● **Your objective**: In the Hex discussion below, change "Player 1" to "the first player" and write out the passage from "Getting THere?" to "what it is.".

No we have not learned it, but I did assume that if a win has to happen, then one player has to have a winning strategy.

Are you referring to "HEX"? If so I had never heard of it but I can see how that would be isomorphic.So that makes more sense I think.

Assuming P2 has a wining strat, if player 1 were to make an arbitrary move (the skip you refer to) then he could "steal" player 2's position? and if the strategy ever meant that an already taken square had to be used then another arbitrary square qwould be picked? given that, player 1 would always win

Getting THere?

 

[Petek]

Yes, Hex is the game I had in mind. Your last paragraph is just about correct, but you need to explain why having played on an extra square can never be a disadvantage for Player 1. That might not be true in some other game. Also, just to be picky, the argument is that if Player 2 has a winning strategy, we get a contradiction. So Player 2 doesn't have a winning strategy. Therefore there exists a winning strategy for Player 1, but we don't know what it is.

Petek

 

[roadrunner]

ok cool thanks.

● **Data section**:
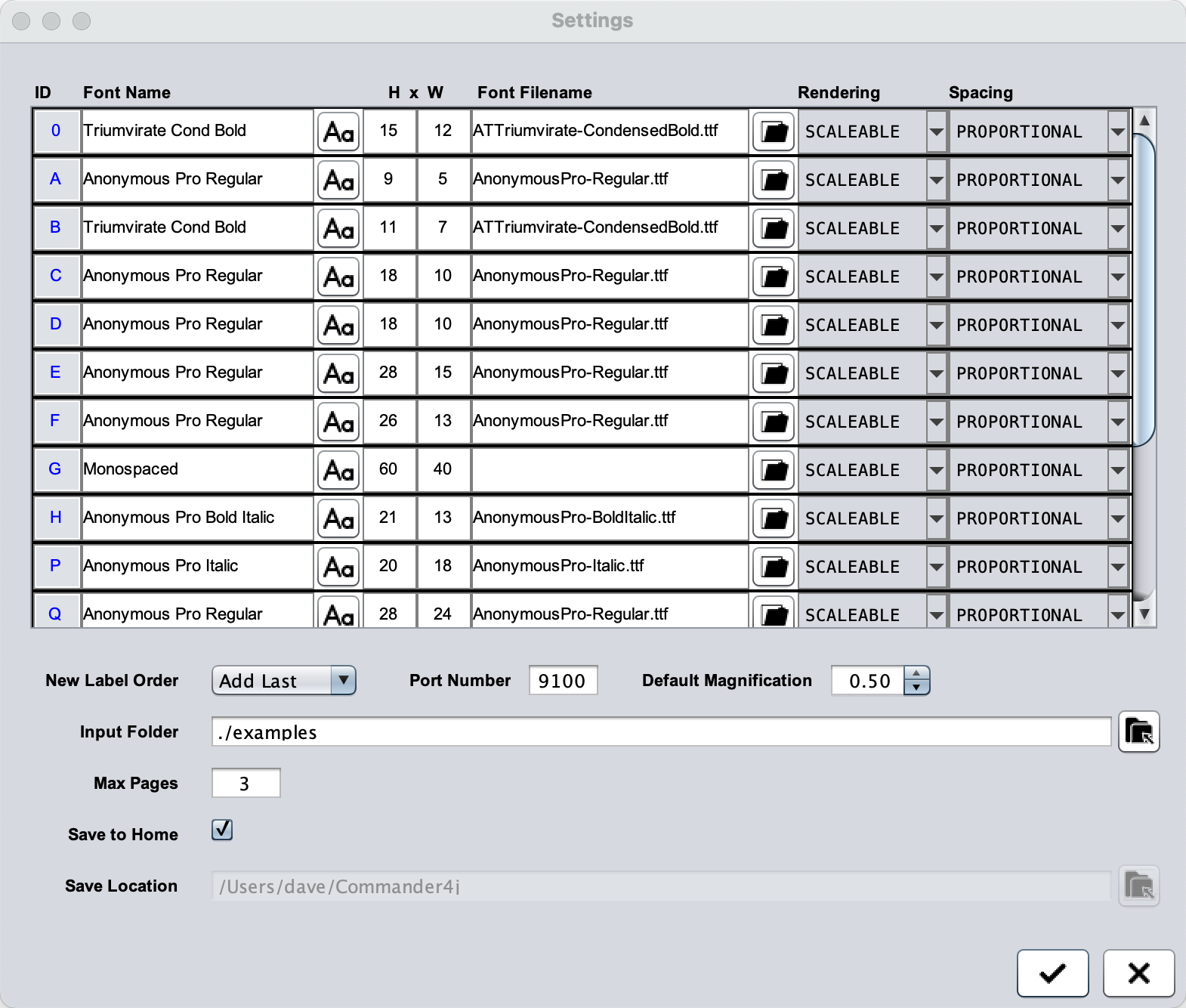Increase Default Magnification with up stepper arrow
The height and width of the screenshot is (1008, 1186).
tap(916, 673)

● **Result of this exercise**:
Getting THere?

 

[Petek]

Yes, Hex is the game I had in mind. Your last paragraph is just about correct, but you need to explain why having played on an extra square can never be a disadvantage for the first player. That might not be true in some other game. Also, just to be picky, the argument is that if Player 2 has a winning strategy, we get a contradiction. So Player 2 doesn't have a winning strategy. Therefore there exists a winning strategy for the first player, but we don't know what it is.